::: Information given

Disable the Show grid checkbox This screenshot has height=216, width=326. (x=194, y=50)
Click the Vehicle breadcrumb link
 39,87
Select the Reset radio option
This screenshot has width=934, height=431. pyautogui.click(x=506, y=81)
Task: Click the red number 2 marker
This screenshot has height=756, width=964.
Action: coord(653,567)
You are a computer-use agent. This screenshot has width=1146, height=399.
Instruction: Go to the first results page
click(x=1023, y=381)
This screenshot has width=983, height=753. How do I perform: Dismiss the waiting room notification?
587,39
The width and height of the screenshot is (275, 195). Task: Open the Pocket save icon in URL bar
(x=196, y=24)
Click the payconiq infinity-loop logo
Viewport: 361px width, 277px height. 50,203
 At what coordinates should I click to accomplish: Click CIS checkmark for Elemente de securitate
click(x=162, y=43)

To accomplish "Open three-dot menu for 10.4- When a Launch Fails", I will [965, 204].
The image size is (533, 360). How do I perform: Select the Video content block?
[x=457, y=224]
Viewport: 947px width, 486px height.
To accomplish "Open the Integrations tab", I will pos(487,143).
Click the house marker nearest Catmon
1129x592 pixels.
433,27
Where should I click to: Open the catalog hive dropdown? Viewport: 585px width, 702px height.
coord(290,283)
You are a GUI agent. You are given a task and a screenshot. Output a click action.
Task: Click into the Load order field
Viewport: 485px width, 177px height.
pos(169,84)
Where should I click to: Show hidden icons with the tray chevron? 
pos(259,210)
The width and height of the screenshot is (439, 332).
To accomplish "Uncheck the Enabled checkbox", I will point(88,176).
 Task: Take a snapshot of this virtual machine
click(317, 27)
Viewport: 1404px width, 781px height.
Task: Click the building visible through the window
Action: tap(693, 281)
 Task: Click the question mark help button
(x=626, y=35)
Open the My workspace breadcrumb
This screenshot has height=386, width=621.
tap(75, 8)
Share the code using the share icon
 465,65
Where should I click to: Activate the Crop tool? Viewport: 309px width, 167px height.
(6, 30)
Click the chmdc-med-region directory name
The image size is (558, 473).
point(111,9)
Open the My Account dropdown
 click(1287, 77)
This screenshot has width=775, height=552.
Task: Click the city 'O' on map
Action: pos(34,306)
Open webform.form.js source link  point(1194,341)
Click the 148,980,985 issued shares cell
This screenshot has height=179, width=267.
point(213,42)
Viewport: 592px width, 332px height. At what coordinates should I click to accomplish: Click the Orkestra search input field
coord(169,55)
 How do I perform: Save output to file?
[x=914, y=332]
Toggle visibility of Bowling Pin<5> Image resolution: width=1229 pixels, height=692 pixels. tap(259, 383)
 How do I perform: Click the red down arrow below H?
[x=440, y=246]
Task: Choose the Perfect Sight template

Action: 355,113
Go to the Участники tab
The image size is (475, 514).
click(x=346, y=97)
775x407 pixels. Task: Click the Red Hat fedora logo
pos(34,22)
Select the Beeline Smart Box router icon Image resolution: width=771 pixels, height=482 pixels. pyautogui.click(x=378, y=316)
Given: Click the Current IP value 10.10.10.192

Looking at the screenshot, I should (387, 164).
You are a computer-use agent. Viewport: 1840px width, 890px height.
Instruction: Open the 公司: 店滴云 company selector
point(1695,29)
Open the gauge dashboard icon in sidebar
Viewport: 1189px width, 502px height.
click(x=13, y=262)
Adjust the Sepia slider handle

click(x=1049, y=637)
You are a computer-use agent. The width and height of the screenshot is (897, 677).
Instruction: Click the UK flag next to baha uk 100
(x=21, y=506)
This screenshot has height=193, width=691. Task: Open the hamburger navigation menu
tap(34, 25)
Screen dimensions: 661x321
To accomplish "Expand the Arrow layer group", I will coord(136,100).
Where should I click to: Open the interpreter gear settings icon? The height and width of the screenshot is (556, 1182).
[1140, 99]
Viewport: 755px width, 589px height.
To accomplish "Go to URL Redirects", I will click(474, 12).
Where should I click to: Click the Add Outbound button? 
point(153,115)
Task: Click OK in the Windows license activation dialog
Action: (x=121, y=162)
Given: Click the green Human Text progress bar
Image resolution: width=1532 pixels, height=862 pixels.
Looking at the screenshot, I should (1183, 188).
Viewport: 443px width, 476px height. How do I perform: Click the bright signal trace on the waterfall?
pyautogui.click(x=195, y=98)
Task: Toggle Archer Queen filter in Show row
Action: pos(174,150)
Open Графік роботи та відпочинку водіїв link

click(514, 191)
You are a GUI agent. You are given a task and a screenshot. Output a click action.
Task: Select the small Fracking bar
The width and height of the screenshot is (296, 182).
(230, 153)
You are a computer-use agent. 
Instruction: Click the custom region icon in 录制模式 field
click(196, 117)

::::::

> [Written problem]: Can you rewrite the stretch from the start of the records above through the line containing "will [965, 204].", with "checkbox" changed to "toggle" and nothing else altered?

> [Answer for this exercise]:
Disable the Show grid toggle This screenshot has height=216, width=326. (x=194, y=50)
Click the Vehicle breadcrumb link
 39,87
Select the Reset radio option
This screenshot has width=934, height=431. pyautogui.click(x=506, y=81)
Task: Click the red number 2 marker
This screenshot has height=756, width=964.
Action: coord(653,567)
You are a computer-use agent. This screenshot has width=1146, height=399.
Instruction: Go to the first results page
click(x=1023, y=381)
This screenshot has width=983, height=753. How do I perform: Dismiss the waiting room notification?
587,39
The width and height of the screenshot is (275, 195). Task: Open the Pocket save icon in URL bar
(x=196, y=24)
Click the payconiq infinity-loop logo
Viewport: 361px width, 277px height. 50,203
 At what coordinates should I click to accomplish: Click CIS checkmark for Elemente de securitate
click(x=162, y=43)

To accomplish "Open three-dot menu for 10.4- When a Launch Fails", I will [965, 204].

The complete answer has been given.